Während der alliierten Luftangriffe auf Leipzig 1943, vor allem 1944, wurde die Thomasschule beschädigt bzw. zerstört; die Ruine wurde 1950 abgerissen, danach das Gelände als Bolzplatz für die Thomaner verwendet. Seit Ende des Zweiten Weltkrieges sind ca. 2.500 Notenhandschriften und -drucke der Notenbibliothek der Schola Thomana vermisst. Thomaskantor Günther Ramin schaffte im Dezember 1944 nur die Zimelien, darunter die Choralkantaten Johann Sebastian Bachs (heute im Bach-Archiv), außer Stadt.

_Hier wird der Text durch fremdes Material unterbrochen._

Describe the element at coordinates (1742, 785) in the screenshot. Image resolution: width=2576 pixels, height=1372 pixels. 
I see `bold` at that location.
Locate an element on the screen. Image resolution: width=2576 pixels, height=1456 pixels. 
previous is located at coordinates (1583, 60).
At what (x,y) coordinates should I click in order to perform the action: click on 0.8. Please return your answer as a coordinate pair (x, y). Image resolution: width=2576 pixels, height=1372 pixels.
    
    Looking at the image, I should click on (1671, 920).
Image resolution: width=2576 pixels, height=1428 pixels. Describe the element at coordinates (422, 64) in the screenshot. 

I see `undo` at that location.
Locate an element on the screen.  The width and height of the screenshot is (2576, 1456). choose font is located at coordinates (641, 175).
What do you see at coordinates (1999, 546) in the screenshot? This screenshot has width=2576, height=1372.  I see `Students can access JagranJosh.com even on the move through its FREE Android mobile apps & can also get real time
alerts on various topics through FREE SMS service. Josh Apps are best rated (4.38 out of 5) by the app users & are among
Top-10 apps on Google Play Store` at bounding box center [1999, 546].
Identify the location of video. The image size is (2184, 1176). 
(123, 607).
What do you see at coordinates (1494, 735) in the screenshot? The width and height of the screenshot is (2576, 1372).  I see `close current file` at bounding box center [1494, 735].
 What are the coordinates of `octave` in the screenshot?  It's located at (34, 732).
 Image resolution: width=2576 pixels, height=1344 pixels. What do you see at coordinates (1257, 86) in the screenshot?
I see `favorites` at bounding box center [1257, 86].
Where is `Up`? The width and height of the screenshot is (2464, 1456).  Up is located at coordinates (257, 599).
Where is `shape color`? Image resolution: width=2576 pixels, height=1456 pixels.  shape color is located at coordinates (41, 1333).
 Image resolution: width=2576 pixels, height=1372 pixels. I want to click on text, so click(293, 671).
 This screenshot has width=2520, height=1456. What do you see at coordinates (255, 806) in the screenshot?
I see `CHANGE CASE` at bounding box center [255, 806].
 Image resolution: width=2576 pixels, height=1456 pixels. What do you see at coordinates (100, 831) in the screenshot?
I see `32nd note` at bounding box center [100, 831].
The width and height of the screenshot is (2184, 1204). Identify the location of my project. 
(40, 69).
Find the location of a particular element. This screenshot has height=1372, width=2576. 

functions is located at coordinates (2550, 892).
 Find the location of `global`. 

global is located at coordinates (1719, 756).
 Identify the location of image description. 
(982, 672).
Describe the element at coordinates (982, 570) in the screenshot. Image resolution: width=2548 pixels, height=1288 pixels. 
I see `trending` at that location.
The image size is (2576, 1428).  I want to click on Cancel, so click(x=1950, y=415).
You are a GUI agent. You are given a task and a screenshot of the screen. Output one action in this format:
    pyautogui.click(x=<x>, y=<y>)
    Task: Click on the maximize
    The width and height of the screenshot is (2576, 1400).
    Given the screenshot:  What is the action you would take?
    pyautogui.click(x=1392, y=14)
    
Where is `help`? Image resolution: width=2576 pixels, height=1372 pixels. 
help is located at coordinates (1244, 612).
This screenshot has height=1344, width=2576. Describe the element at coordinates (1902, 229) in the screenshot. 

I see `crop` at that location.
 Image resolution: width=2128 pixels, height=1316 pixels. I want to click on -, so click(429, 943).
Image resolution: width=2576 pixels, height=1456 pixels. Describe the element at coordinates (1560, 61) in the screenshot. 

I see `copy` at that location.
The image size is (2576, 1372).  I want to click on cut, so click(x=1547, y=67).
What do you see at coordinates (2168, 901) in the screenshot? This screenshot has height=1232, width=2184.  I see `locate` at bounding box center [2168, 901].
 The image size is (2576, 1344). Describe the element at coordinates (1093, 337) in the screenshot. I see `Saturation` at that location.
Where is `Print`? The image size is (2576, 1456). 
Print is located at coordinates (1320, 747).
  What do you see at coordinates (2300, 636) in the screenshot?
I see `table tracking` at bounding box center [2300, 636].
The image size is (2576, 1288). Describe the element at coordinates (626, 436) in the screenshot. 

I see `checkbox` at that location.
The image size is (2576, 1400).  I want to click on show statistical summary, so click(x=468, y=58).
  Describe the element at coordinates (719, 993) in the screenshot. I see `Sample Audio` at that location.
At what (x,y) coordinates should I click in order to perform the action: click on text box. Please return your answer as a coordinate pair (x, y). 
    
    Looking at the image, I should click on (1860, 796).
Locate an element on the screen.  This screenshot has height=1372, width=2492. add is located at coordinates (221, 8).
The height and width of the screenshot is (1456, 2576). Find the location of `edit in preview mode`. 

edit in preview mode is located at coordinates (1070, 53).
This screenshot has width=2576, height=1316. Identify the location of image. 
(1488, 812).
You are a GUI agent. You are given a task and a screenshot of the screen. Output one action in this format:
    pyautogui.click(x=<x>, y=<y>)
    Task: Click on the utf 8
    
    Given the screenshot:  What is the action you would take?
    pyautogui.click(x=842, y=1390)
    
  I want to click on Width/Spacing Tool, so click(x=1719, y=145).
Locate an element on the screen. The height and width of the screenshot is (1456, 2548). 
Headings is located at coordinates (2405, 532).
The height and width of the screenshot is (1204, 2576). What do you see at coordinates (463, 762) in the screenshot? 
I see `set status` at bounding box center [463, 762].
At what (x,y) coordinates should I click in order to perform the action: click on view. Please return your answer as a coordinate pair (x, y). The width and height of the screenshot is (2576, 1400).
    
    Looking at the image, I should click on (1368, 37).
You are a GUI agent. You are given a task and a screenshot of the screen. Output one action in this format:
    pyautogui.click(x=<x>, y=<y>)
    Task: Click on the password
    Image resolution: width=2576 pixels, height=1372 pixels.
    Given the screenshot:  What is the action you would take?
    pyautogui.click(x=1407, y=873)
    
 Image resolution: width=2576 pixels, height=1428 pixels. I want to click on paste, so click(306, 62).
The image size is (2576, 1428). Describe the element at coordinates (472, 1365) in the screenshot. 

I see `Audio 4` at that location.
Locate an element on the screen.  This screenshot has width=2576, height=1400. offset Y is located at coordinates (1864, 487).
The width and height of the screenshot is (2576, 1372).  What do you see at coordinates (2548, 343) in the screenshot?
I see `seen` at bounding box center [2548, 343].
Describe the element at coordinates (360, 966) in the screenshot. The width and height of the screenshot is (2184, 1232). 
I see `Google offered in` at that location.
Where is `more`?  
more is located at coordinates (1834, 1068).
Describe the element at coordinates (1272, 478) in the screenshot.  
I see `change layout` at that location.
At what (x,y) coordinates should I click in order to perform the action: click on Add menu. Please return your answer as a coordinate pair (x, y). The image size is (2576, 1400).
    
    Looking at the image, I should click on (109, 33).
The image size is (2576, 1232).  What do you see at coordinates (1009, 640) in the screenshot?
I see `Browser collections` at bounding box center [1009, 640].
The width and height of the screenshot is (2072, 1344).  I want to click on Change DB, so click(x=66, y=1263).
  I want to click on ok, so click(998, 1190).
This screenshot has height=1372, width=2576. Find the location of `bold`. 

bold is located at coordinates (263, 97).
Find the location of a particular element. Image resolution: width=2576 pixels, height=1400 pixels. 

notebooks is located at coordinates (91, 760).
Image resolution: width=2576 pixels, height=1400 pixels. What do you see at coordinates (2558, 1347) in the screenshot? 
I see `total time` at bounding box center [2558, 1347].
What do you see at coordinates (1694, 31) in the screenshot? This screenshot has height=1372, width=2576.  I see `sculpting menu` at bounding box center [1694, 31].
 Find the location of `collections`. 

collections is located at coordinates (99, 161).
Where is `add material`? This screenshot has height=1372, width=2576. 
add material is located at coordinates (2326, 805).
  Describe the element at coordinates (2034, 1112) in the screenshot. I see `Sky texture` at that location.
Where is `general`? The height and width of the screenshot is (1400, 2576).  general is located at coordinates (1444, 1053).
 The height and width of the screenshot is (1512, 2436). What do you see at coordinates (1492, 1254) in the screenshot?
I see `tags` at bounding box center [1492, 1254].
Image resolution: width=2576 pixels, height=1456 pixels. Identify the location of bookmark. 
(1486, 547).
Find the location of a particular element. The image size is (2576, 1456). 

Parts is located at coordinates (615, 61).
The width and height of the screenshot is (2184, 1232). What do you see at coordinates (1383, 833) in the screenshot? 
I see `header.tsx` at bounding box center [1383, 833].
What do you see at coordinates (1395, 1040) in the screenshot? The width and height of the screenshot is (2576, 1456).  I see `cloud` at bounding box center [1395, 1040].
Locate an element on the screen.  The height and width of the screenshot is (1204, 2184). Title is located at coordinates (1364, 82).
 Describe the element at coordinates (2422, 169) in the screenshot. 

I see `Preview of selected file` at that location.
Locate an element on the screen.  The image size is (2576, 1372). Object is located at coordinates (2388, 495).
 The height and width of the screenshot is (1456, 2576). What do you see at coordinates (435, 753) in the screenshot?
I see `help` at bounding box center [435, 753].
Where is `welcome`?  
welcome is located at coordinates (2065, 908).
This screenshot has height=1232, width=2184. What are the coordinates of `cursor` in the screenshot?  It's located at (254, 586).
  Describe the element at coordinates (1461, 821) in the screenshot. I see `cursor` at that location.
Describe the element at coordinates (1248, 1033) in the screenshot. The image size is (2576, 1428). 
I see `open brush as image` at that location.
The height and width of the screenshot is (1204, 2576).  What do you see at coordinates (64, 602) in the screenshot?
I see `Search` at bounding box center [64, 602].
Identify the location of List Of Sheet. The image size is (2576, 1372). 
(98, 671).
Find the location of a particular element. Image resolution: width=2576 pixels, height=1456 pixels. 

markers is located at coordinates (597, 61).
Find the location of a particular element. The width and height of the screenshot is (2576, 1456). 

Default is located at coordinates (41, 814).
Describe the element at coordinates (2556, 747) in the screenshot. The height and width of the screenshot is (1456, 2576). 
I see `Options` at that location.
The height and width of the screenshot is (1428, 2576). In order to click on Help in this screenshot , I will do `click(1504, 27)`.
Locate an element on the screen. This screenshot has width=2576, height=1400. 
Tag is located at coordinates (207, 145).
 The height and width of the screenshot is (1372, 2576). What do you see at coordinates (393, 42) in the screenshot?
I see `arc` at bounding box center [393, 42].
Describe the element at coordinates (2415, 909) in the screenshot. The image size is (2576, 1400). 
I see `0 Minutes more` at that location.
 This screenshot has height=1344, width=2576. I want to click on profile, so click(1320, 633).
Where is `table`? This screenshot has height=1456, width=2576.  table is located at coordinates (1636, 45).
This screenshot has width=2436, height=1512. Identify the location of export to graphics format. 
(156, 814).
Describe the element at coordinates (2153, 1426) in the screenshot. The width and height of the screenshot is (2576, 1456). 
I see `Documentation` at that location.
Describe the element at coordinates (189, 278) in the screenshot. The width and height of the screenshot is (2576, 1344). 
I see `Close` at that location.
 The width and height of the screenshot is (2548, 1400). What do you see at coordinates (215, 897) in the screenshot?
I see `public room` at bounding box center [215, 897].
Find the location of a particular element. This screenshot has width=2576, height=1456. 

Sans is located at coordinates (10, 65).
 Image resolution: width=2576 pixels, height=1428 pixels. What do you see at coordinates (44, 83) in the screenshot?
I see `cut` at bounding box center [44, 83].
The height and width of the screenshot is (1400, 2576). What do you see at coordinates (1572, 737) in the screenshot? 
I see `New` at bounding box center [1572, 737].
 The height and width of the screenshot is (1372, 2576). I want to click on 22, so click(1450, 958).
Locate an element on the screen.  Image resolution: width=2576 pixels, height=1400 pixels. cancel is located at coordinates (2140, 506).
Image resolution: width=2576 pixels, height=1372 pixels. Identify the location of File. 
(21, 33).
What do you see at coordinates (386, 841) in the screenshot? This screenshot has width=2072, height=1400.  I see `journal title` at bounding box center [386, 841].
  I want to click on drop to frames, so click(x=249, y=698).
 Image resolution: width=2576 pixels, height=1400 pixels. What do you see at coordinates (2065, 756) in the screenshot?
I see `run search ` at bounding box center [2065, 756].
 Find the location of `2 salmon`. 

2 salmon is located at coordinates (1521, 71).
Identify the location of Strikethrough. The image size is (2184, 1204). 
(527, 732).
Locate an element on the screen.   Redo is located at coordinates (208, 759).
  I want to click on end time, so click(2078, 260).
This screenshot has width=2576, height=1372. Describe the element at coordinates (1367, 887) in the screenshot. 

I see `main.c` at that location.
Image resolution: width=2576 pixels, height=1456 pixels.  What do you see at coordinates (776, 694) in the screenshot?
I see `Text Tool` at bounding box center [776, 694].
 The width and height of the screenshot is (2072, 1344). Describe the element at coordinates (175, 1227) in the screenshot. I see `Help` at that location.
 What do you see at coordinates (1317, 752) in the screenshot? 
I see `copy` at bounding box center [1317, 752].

Zunächst interimistisch in der Klinger- und Lessingschule untergebrecht, nutzt(e) das Gymnasium von 1951 bis 1973 und seit 2000 das Gebäude der ehemaligen IV. Bürgerschule in der Hillerstraße 7 (unweit des alten Standortes).
Architektur und Ausstattung
Das Hauptportal der Schule in der Hillerstraße bestand aus drei Teilen, davor eine Freitreppe. Im Inneren waren doppelte Aufgänge und geräumige Korridore mit Garderoben für die Schüler. In Leipzig und seine Bauten, das einen Grundriss zeigt, sind auf der Vorderseite sechzehn Klassenzimmer, jeweils ein Physikzimmer, Laboratorium, Naturgeschichtszimmer und Zeichenzimmer sowie zwei Kombinationszimmer dokumentiert. Auf der Hinterseite waren demnach das Rektorat (siehe Liste der Rektoren der Thomasschule zu Leipzig), die Hausmannswohnung, das Lehrer bzw. Konferenzzimmer, das Gesangszimmer und der Festsaal untergebracht. Alle Räumlichkeiten konnten beheizt werden. Die Aborte im Seitenflügel waren mit Desinfektion und Grubenventilation ausgestattet.
Die Aula der Thomasschule war 230 m² groß und hatte Platz für ca. 700 Personen, was um die Jahrhundertwende zu klein wurde. Das Lehrerpodium und die Dielen waren aus Eichenholz. Der Gas beleuchtete Raum besaß eine moderne „Wasserluftheizung“. Der geschmückte Raum hatte überdies Anzeigentafeln für die Montagsandachten. 1937 wurde die Aula renoviert.
Die Schulbänke mit Tintenfässern in den Klassenzimmern wurden an Modelle der Weltausstellung 1873 angelehnt.
Kunstwerke
Das Schulgebäude war mit diversen Skulpturen und Gemälden ausgestattet: Beispielsweise war in der Aula die Bach-Büste von Melchior zur Straßen aus dem 19. Jahrhundert angebracht. 1903 schuf Carl Seffner eine Bach-Büste, die später gerettet werden konnte. Eine Goethe-Bronzebüste von Christian Friedrich Tieck zierte seit dem Jubiläum 1912 das Gebäude. 1913 ging das originale Bach-Bildnis von Elias Gottlob Haussmann – das sich durch Schenkung von August Eberhard Müller ab 1809 im Besitz der Schule befand und 1877 in das neue Schulgebäude übertragen wurde – als Dauerleihgabe an das Stadtgeschichtliche Museum Leipzig. Als Ersatz wurde in der Thomasschule eine Kopie von Walter Kuhn aufgehängt.